You use so called Dangling pointer. It will result in undefined behavior by the C++ Standard.
It probably will never die because pinf will point to something on the stack.
Stacks don't often shrink.
Modify it and you'll pretty much be guaranteed an overwrite though.
If you are asking about this:
int main() {
int* pinf = NULL;
for (int i = 0; i<1;i++){
int inf = 4;
pinf = &inf;
}
cout<<"inf"<< (*pinf)<<endl;
}
Then what you have is undefined behaviour. The automatically allocated (not not static) object inf has gone out of scope and notionally been destroyed when you access it via the pointer. In this case, anything might happen, including it appearing to "work".
You won't necessarily get a SIGSEGV (segmentation fault). inf memory is probably allocated in the stack. And the stack memory region is probably still allocated to your process at that point, so, that's probably why you are not getting a seg fault.
The behaviour is undefined, but in practice, "destructing" an int is a noop, so most compilers will leave the number alone on the stack until something else comes along to reuse that particular slot.
Some compilers might set the int to 0xDEADBEEF (or some such garbage) when it goes out of scope in debug mode, but that won't make the cout << ... fail; it will simply print the nonsensical value.

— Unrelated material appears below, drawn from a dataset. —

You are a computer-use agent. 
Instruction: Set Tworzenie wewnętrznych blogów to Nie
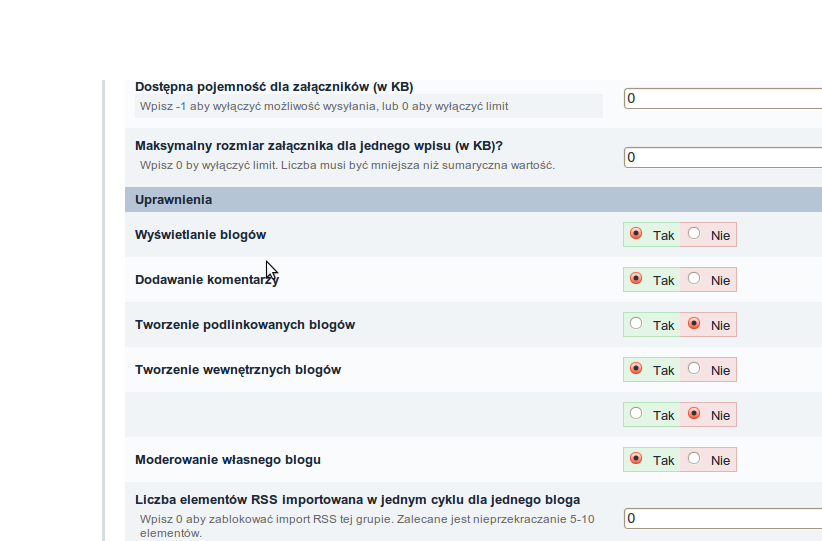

The memory may or may not still contain a 4 when it gets to your cout line. It might contain a 4 strictly by accident. :)
First things first: your operating system can only detect memory access gone astray on page boundaries. So, if you're off by 4k or 8k or 16k or more. (Check /proc/self/maps on a Linux system some day to see the memory layout of a process; any addresses in the listed ranges are allowed, any outside the listed ranges aren't allowed. Every modern OS on protected-memory CPUs will support a similar mechanism, so it'll be instructive even if you're just not that interested in Linux. I just know it is easy on Linux.) So, the OS can't help you when your data is so small.
Also, your int inf = 4; might very well be stashed in the .rodata, .data or .text segments of your program. Static variables may be stuffed into any of these sections (I have no idea how the compiler/linker decides; I consider it magic) and they will therefore be valid throughout the entire duration of the program. Check size /bin/sh next time you are on a Unix system for an idea how much data gets put into which sections. (And check out readelf(1) for way too much information. objdump(1) if you're on older systems.)
If you change inf = 4 to inf = i, then the storage will be allocated on the stack, and you stand a much better chance of having it get overwritten quickly.
A protection fault occurs when the memory page you point to is not valid anymore for the process.
Luckily most OS's don't create a separate page for each integer's worth of stack space.